|Will Sarepta Find a Floor?|
|By Brian Wilson - Lead Contributor|
|Thursday, 14 November 2013 10:27|
For those who weren’t aware, it Sarepta Therapeutics ($SRPT) recently received feedback from the FDA that implied in its commentary that the company’s chances for early approval were shot, and that the Phase IIb data that seemed to assure investors of approval for the Duchenne Muscular Dystrophy drug eteplirsen was questionable.
In particular, there seems to be a lot of concern on the dystrophin-related data.
This essentially stems from the failure of another Duchenne Muscular Dystrophy drug developer named Prosensa (RNA)
Notes on Eteplisen:
“Eteplirsen is an antisense oligonucleotide that silences a specific region of the gene coding for dystrophin, allowing muscular dystrophy patients to produce semi-functional dystrophin instead of dysfunctional protein.
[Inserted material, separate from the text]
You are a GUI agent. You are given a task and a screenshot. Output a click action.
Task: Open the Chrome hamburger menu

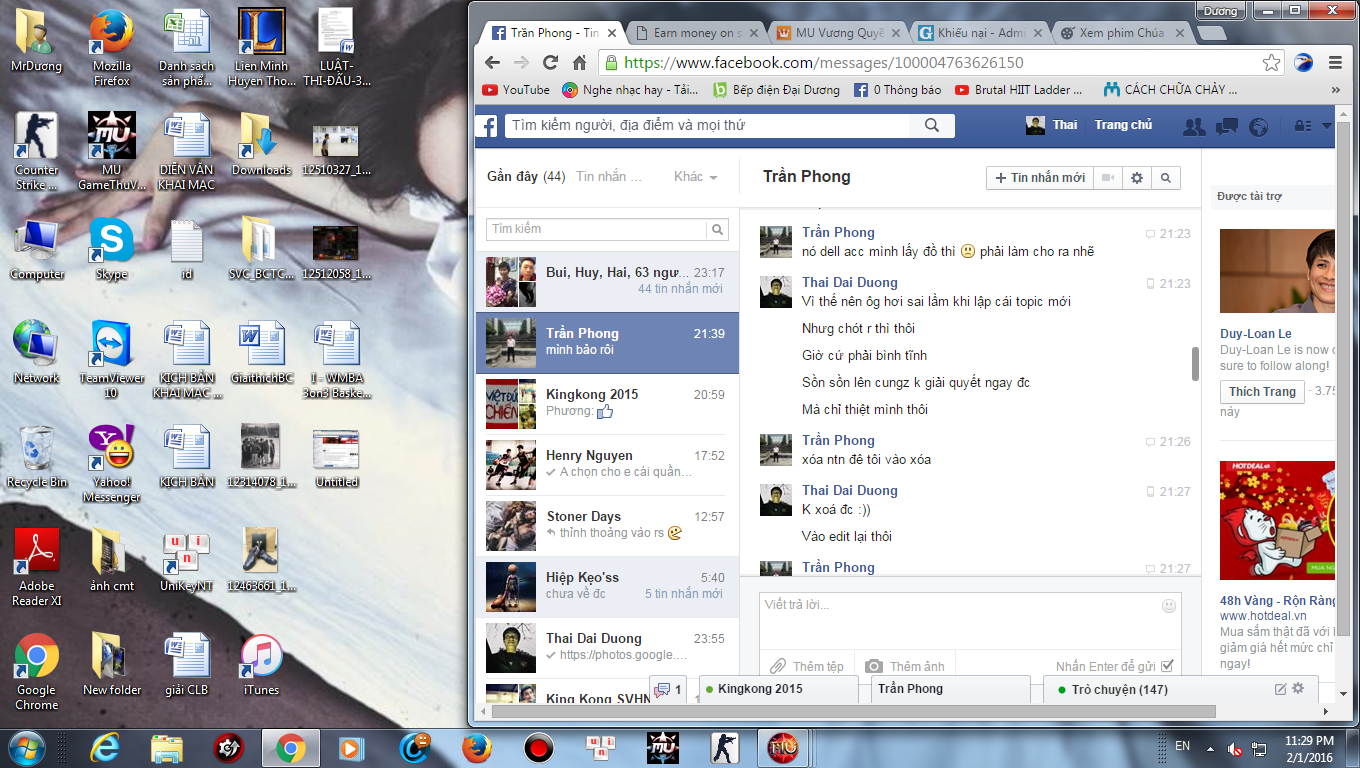pyautogui.click(x=1334, y=63)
Although there were only 12 patients in the now-famous Phase IIb trial, Sarepta proponents point out that enrollment for a full-scale DMD trial would have been extremely difficult due to the tiny patient population. Comparison of the efficacy data was also unnecessary due to the lack of any FDA approved treatments for the disease, although more efficacy data will be gathered in a future Phase III trial. The real question for Sarepta investors currently is whether or not the drug could see accelerated approval (AA), since the market is expected to react – dramatically – to this FDA announcement. Given smooth planning, an accelerated approval would probably allow Sarepta to introduce eteplirsen to the market DMD population as early as Q4 2014.”
This sent SRPT into a jaw-dropping plunge from the upper $30’s into the low teens. At time of writing, the company at $13.61, not too far from the $12.12 floor that was made in Wednesday’s trading.
Cowen is currently defending Sarepta, saying that the FDA is not questioning the 6-minute walk test data that caused part of the massive rally in October 2012. The firm also seems to believe that the company is undervalued based on its pipeline and the chances for FDA approval for eteplirsen in the DMD indication after a Phase III trial.
Investors should certainly be cautious about Eteplirsen, although they should also realize that the company does have a huge advantage on the financial side. The company is currently holding $274 M in cash, which helps to bring the company’s net worth to $247 M. The enterprise value of eteplisen and less important pipeline components (plus the technology) is close to $250 M. If eteplirsen is approvable in 2015/2016 after Phase III, there is a lot of potential for the equity on the long side.
However, investors are still worried about the company going forward due to very low chances for FDA accelerated approval (and possibly approval in general). This delays the potential FDA approval date for eteplirsen by approximately one year, and possibly more. The company’s cash burn rate will probably increase, and investors won’t have Phase III trial data for quite some time. Enrollment for the trial (depending on structure) may also be exceedingly difficult, because muscular dystrophy patients are young, few in number, and in constant pain. Tests to measure the efficacy of eteplirsen include unpleasant muscle biopsies.
This situation is not too dissimilar from the event that tanked shares of Amarin (NADSAQ: AMRN) a few weeks ago. FDA caution on trial data seems to be on an uptick, which may be a necessary catalyst to bring biotech stocks back to more reasonable levels. While Amarin’s needed Phase III seems to be a bigger challenge from a financial standpoint, the company does have an FDA approved drug that is growing sales. Sarepta’s emergence from penny stock territory was entirely based on eteplirsen and the application of their RNA platform to muscular dystrophy patients.